Please send any additions, corrections, or other suggestions to reference@getty.edu
Sketchbooks in the Getty Research Institute (GRI) and J. Paul Getty Museum: A Research Guide
Defining a Sketchbook
A sketchbook is best defined by its physical construction and the nature of the drawings it contains. A sketchbook is a gathering of paper that is bound together (most often stitched together along one edge) and held within two covers, which can range from cheap cardboard, to cloth, to gold-embossed leather. The term sketchbook connotes its drawings are just that—sketches. Over the centuries, artists have turned to their sketchbooks to jot down visual ideas, seize a sudden burst of inspiration, try out different concepts, or record what they see before them in any given moment. It is therefore implied that sketchbook drawings are personal and informal, and that a sketchbook can be highly flexible in its intended function.

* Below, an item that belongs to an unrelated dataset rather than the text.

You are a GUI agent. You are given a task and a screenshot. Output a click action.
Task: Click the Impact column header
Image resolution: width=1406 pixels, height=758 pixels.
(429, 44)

Leonardo da Vinci (1452–1519) was among the earliest European artists trained from a young age to make quick, spontaneous sketches and capture ideas for further exploration. He advised painters to always carry a “small book” so that they could draw anytime, anywhere. This may seem unremarkable today, but in the late 1400s the very concept of a “sketch” was revolutionary, and paper was a valuable commodity. In the following centuries, as European artists more routinely turned to sketching and expanded the use of sketchbooks, prefabricated, mass-marketed sketchbooks became widely available.
Despite this long and rich tradition, very few sketchbooks have come down to us in their original form. Sketchbooks were commonly broken up, their drawings dispersed as loose sheets. The GRI’s Special Collections are exceptional in holding dozens of sketchbooks by artists, designers, and architects in the West from the 17th to the 21st centuries, which are still largely intact. Many of these sketchbooks entered the GRI as part of artists’ archives, which can provide important additional context for their study. Handling sketchbooks—turning the pages, tracing the artist’s thoughts from folio to folio—offers insights into an artist’s creative process and biography. Such viewing illuminates how these rare objects were originally assembled, used, and valued.

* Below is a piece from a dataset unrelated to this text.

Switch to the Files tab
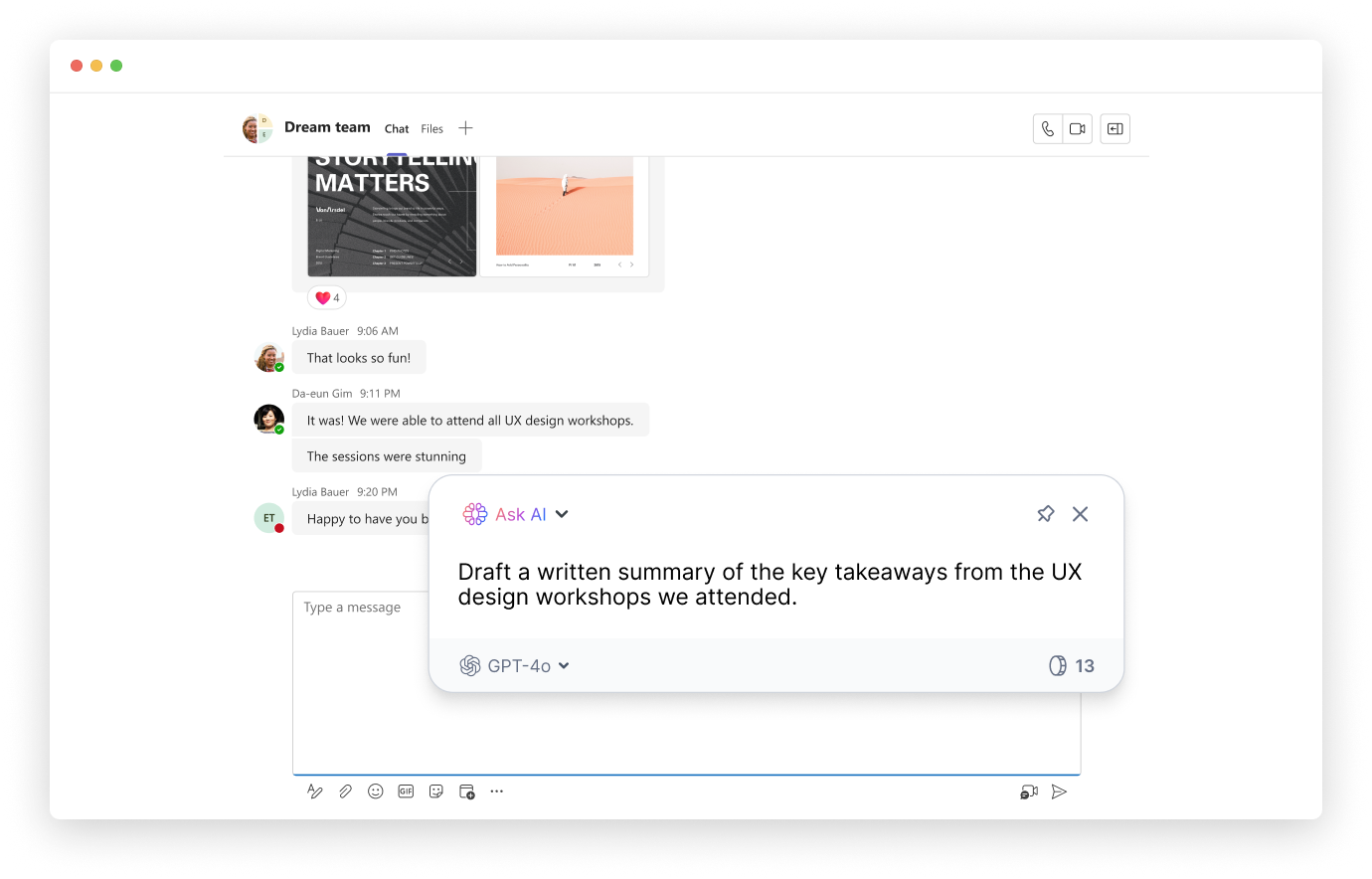1372x879 pixels. (x=431, y=129)
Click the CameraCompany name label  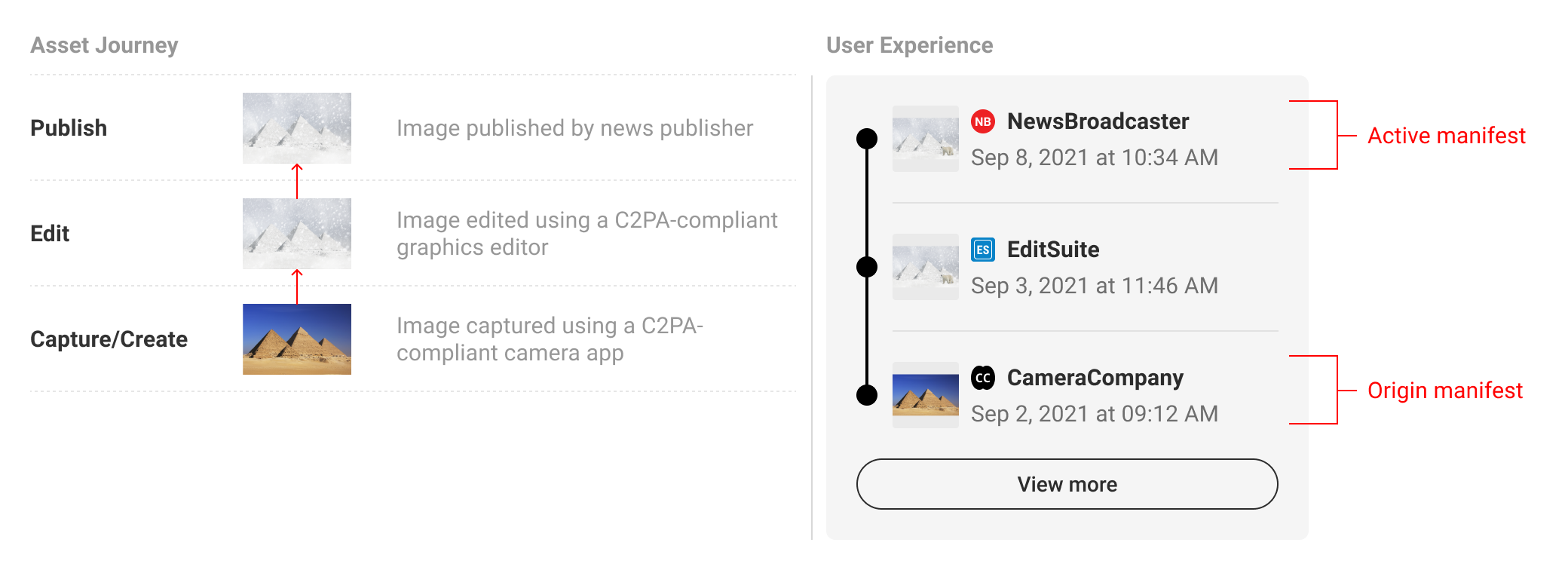click(1095, 378)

How to Use This Research Guide
This guide is arranged according to the sketchbooks’ primary functions and uses, highlighting strengths of the GRI’s Special Collections, which are centered in the Western tradition. Within each section, a small selection of sketchbooks and drawings is discussed chronologically. Hyperlinks will take you either to a scan of the sketchbook, or, if not yet digitized, to the library catalog record. If you would like to visit the Getty Library to consult a sketchbook in person, please review the Library’s access policies and contact the library to make an appointment in the Special Collections Reading Room.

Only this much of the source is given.